### Try it:
Read the lines below. Copy out any that hold the string "Versicherungscheck".

*** Opening Input data ***

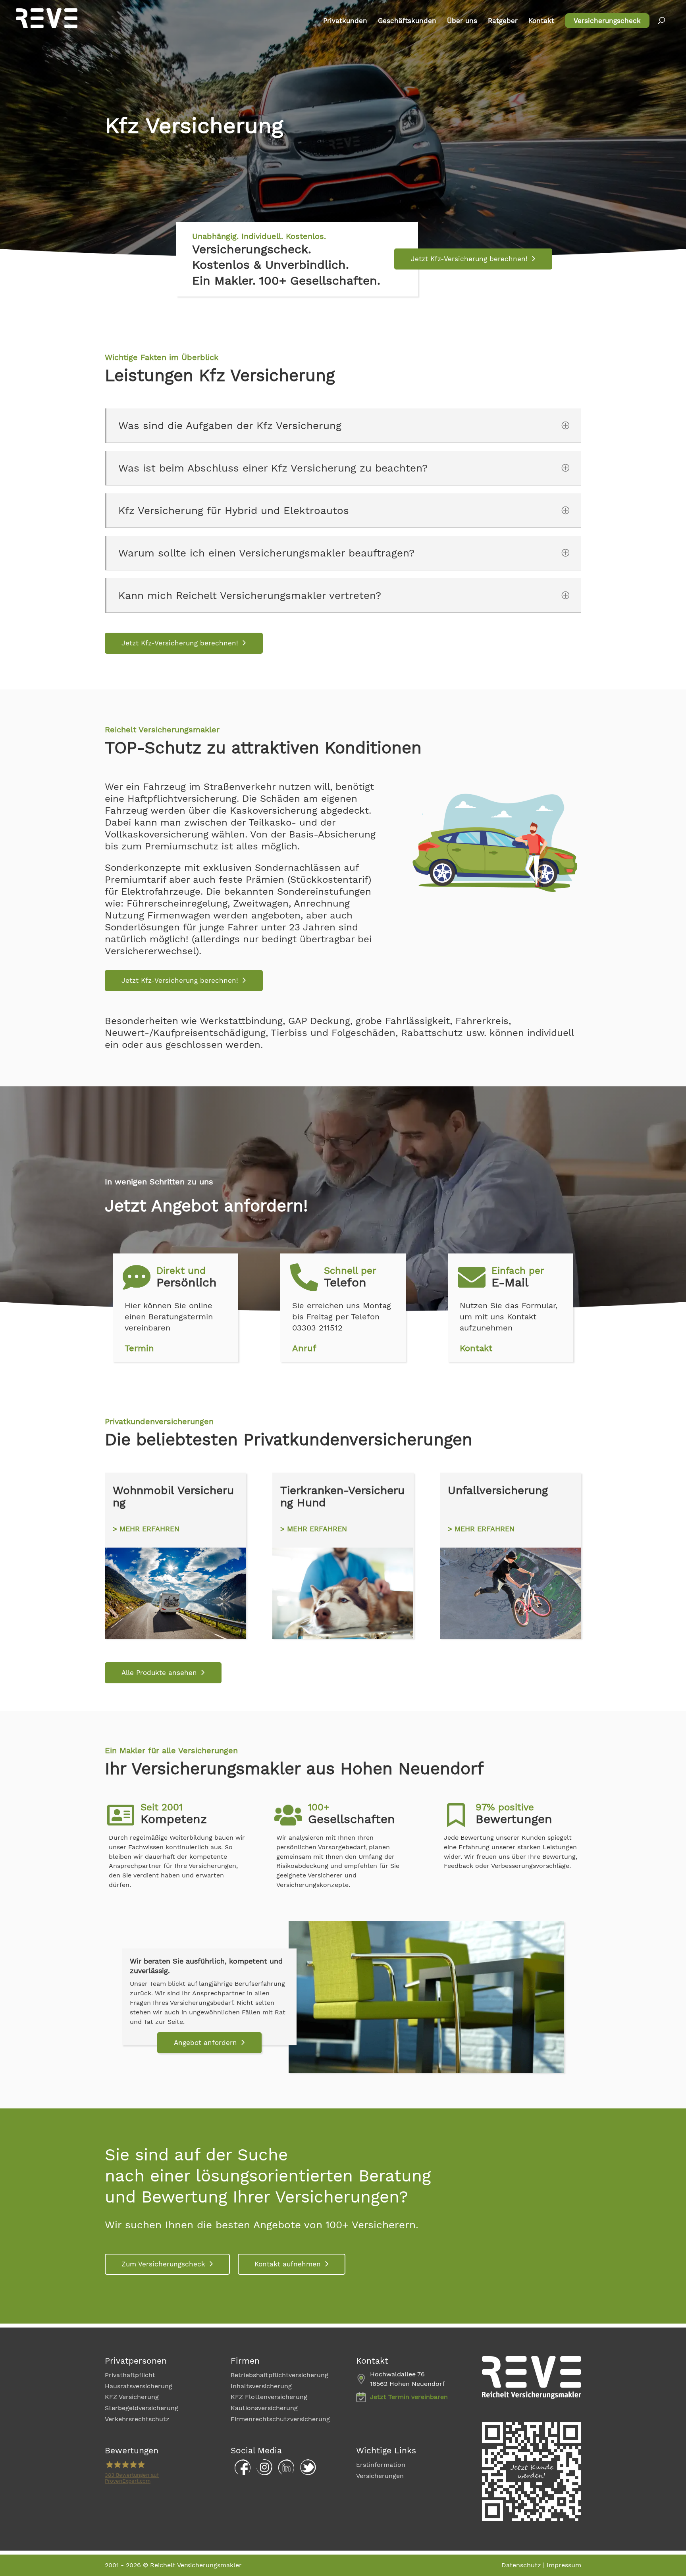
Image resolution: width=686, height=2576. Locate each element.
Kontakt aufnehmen (287, 2264)
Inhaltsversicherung (261, 2386)
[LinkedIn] (284, 2473)
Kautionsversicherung (264, 2408)
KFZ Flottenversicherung (269, 2397)
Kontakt (541, 21)
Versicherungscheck (607, 21)
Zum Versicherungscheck (163, 2264)
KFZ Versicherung (132, 2397)
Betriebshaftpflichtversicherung (279, 2375)
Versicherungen (380, 2476)
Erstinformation (380, 2464)
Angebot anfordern (205, 2043)
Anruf (304, 1348)
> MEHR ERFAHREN (146, 1529)
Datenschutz (521, 2565)
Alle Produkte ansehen (159, 1673)
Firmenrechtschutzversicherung (280, 2419)
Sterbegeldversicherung (141, 2408)
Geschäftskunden (407, 21)
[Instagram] (262, 2473)
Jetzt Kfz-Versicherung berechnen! (469, 259)
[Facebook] (241, 2473)
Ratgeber (503, 21)
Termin (139, 1348)
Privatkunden (345, 21)
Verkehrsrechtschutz (137, 2419)
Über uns (462, 21)
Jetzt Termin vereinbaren (409, 2397)
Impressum (564, 2565)
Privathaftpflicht (130, 2375)
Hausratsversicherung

*** Closing Input data ***

### Reply to the task:
Versicherungscheck (607, 21)
Zum Versicherungscheck (163, 2264)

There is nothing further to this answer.